Work to complete:
Read through the listing below, and copy every line where the string "target" appears.
*** Provided records Section Begins ***
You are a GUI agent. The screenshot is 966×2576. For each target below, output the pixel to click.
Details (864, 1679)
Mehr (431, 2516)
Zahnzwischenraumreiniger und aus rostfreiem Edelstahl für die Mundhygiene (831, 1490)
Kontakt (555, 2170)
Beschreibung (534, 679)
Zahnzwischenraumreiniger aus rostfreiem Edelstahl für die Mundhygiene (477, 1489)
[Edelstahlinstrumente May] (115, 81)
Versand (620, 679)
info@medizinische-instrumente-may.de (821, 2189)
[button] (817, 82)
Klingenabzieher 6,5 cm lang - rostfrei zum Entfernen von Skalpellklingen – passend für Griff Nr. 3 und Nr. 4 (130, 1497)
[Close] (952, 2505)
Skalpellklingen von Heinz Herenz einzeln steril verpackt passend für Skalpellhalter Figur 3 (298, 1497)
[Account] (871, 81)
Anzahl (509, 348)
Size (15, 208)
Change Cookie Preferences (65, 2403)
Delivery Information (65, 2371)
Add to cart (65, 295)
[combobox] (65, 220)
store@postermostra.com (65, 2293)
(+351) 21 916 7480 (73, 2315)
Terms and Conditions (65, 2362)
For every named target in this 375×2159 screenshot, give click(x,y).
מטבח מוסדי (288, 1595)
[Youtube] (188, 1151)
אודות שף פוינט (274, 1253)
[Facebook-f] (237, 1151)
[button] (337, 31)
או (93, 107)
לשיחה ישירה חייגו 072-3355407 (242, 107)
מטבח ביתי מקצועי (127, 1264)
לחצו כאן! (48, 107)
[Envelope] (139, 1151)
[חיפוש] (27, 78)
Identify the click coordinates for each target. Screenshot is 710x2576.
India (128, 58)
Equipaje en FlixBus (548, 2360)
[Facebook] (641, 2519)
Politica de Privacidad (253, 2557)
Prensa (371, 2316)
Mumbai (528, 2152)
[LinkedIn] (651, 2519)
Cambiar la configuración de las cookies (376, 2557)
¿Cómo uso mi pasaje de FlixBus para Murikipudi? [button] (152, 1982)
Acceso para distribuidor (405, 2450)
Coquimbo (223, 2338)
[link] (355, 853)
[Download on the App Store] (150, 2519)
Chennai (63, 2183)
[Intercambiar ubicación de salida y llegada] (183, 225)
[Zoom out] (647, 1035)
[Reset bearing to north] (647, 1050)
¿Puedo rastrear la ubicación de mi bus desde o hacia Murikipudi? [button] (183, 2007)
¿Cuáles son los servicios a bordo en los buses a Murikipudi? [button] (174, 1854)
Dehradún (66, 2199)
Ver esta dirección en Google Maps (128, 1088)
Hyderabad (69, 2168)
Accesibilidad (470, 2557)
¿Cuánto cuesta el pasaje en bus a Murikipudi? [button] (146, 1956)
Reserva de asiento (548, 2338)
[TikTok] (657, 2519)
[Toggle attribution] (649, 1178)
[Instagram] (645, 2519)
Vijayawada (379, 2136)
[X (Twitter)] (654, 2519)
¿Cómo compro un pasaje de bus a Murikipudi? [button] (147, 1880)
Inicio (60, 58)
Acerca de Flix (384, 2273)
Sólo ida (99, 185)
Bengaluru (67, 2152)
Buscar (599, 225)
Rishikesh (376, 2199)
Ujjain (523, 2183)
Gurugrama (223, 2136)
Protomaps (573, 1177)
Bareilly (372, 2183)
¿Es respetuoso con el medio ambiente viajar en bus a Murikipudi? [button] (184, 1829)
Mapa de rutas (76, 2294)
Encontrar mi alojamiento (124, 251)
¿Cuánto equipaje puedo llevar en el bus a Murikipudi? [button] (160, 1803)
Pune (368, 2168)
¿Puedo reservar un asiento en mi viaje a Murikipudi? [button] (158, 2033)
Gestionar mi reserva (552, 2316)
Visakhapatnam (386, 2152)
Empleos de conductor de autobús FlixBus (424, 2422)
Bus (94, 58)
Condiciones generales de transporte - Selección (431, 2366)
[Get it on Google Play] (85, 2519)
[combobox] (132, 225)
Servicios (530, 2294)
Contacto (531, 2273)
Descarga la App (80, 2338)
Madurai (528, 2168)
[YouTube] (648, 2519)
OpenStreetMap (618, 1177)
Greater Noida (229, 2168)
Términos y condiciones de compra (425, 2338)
*** Provided records Section Ends ***
Task answer:
You are a GUI agent. The screenshot is 966×2576. For each target below, output the pixel to click.
For every named target in this 375×2159 screenshot, give click(x,y).
Identify the click coordinates for each target. Screenshot is 710x2576.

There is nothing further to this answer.